The real-time threshold and where we're not there yet
"Real-time" in audio production contexts has a specific meaning: generation completes in less time than the output duration. A 30-second generation completing in 17 seconds meets this threshold; that generation is faster than the output it produces. By this definition, we currently meet the real-time threshold for 15, 30, and 60-second outputs under median load. We do not meet it for 90-second outputs (51 seconds generation time versus 90 seconds output), and we do not meet it for any tier at P95.
This matters most for interactive use cases — live game audio adaptation where stems need to respond to game state within a fixed frame budget, or broadcast workflows where a director needs to audition and approve a cut before the session ends. For those use cases, the current numbers are good enough for 15–30 second cuts and require pre-generation caching strategies for anything longer.
Infrastructure changes that have moved the needle
Two changes in the past six months have improved our P50 inference time meaningfully. The first is speculative decoding applied to the generation pass, which reduced inference time for 60-second outputs by approximately 22% without measurable quality degradation.
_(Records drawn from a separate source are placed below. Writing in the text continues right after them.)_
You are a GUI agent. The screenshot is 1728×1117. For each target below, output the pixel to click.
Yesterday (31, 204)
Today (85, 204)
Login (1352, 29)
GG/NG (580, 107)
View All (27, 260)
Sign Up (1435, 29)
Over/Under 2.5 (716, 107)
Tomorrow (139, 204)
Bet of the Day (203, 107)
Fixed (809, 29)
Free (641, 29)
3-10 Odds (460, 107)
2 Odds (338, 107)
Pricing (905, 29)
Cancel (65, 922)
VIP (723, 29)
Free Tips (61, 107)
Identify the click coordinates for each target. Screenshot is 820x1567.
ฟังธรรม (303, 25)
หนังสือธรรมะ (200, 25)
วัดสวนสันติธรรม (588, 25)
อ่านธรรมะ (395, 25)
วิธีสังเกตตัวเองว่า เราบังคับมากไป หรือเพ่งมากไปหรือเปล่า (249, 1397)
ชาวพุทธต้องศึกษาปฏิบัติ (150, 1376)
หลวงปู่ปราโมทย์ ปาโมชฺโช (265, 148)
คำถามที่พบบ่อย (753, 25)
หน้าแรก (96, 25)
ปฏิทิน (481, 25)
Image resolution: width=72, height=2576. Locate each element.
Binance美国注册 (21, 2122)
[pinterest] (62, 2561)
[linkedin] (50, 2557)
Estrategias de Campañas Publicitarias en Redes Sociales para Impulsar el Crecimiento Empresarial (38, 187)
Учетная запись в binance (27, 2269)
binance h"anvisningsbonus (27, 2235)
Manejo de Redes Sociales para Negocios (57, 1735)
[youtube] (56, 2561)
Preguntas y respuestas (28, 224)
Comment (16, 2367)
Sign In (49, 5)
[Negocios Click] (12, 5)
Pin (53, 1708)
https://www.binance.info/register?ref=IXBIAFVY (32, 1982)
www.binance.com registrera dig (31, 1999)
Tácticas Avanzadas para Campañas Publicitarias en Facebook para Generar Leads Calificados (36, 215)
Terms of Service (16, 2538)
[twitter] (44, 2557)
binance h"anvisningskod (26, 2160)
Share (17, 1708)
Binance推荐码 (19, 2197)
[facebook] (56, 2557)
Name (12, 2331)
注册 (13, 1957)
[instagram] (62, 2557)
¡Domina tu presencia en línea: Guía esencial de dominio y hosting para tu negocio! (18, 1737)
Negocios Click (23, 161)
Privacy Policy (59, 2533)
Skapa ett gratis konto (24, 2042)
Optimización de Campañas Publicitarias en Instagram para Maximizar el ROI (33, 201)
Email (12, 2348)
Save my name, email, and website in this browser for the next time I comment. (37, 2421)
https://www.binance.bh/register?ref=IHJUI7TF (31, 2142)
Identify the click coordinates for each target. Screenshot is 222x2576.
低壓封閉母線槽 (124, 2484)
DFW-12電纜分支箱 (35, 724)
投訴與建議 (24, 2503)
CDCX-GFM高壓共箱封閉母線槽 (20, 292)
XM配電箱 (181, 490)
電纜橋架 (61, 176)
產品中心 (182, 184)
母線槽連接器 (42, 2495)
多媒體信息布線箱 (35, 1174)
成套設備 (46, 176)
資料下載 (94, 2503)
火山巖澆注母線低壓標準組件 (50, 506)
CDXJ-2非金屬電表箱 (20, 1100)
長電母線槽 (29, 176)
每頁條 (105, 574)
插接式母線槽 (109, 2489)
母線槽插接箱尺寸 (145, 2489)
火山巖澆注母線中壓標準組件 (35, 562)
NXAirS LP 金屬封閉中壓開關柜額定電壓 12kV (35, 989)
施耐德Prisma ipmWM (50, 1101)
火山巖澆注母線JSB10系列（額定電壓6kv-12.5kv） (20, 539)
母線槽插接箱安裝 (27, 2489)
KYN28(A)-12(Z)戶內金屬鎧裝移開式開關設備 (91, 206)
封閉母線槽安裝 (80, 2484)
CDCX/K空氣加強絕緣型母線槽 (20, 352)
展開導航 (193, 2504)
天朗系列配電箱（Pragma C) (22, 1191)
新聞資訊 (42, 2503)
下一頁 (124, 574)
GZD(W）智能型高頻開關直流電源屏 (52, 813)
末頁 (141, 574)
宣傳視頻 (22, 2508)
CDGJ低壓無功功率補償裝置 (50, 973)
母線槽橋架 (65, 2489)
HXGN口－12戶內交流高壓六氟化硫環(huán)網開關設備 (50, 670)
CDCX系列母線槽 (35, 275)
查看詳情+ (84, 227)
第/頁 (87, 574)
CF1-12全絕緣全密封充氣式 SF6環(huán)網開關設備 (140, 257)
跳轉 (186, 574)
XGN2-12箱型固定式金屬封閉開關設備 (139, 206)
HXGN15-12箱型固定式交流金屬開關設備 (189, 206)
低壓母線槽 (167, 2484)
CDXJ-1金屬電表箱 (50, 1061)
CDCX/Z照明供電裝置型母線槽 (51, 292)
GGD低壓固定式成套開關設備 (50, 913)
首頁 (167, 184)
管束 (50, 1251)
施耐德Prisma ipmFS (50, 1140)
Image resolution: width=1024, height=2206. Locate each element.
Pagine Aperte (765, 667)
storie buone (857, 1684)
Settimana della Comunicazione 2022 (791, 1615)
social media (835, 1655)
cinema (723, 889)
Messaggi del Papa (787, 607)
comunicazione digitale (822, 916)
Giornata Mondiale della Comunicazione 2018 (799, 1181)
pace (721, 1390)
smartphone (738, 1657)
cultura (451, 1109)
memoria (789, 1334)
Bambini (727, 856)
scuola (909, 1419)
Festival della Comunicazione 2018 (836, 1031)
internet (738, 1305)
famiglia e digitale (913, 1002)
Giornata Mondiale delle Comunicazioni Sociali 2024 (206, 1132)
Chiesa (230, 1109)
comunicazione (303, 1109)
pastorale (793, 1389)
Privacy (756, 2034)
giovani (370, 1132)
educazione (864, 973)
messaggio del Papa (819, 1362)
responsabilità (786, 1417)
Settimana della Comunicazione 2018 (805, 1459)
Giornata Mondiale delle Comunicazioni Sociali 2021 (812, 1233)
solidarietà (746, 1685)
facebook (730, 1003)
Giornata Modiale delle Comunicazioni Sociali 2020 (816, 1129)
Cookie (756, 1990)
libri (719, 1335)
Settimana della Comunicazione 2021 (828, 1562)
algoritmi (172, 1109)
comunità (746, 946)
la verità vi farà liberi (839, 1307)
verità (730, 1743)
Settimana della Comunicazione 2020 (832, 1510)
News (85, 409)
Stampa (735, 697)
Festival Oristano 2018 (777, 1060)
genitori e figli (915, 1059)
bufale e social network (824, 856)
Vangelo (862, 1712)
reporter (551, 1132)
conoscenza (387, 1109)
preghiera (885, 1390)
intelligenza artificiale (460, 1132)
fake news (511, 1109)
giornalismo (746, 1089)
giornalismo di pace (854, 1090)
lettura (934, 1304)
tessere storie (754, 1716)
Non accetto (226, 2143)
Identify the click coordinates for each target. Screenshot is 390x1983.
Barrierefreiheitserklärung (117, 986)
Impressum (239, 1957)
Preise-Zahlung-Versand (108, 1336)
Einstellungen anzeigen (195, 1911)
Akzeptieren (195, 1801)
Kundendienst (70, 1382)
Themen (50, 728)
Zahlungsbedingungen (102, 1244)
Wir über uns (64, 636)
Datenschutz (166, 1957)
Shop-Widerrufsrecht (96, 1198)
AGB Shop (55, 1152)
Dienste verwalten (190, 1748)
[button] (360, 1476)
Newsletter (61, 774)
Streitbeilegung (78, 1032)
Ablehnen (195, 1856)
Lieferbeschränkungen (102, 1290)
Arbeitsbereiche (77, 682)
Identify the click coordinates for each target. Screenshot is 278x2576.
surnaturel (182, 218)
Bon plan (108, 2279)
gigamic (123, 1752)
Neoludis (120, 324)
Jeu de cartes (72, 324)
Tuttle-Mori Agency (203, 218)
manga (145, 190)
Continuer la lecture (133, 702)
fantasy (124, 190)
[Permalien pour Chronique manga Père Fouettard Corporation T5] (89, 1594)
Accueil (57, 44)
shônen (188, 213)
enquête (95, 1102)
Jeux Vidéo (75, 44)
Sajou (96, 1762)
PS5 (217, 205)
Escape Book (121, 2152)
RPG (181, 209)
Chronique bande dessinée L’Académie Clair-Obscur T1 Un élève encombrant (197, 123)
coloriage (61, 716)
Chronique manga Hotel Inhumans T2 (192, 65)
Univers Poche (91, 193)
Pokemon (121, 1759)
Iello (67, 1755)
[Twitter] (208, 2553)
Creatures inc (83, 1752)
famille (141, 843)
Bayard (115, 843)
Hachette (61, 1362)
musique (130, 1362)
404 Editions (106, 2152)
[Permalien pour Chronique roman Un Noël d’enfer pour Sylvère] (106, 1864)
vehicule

The tradeoff is higher GPU memory consumption, which constrains how aggressively we can scale concurrent generation at a given infrastructure cost.
The second change is a streaming delivery endpoint that begins sending stem data before generation is fully complete — the melody stem is rendered and delivered while harmony and rhythm are still being generated. This doesn't improve the time-to-full-stems metric, but it does improve the time-to-first-audible-stem from 34.9 seconds to approximately 11 seconds for 60-second output. For production workflows where the sound designer wants to start working with the melody immediately, this is a meaningful practical improvement even if the total latency is the same.
What we're working on next
The rendering and stem separation stage is our clearest near-term optimisation target. Moving stem separation to run in parallel with the tail of the inference pass — rather than sequentially after it — should reduce that 5.4 second component by roughly half. We're also investigating whether the queue wait can be reduced through better load prediction and pre-warming of inference instances ahead of anticipated peak periods.
The honest constraint is that inference time scales with model size, and model size correlates with output quality at our current architecture. We're not willing to trade quality for latency — a generation that completes in 10 seconds but sounds like a library cut is worse than one that completes in 35 seconds and sounds like a professional score. The benchmarks above reflect the point on that tradeoff curve we've chosen to operate at today. We'll publish updated numbers when the rendering parallelisation work ships.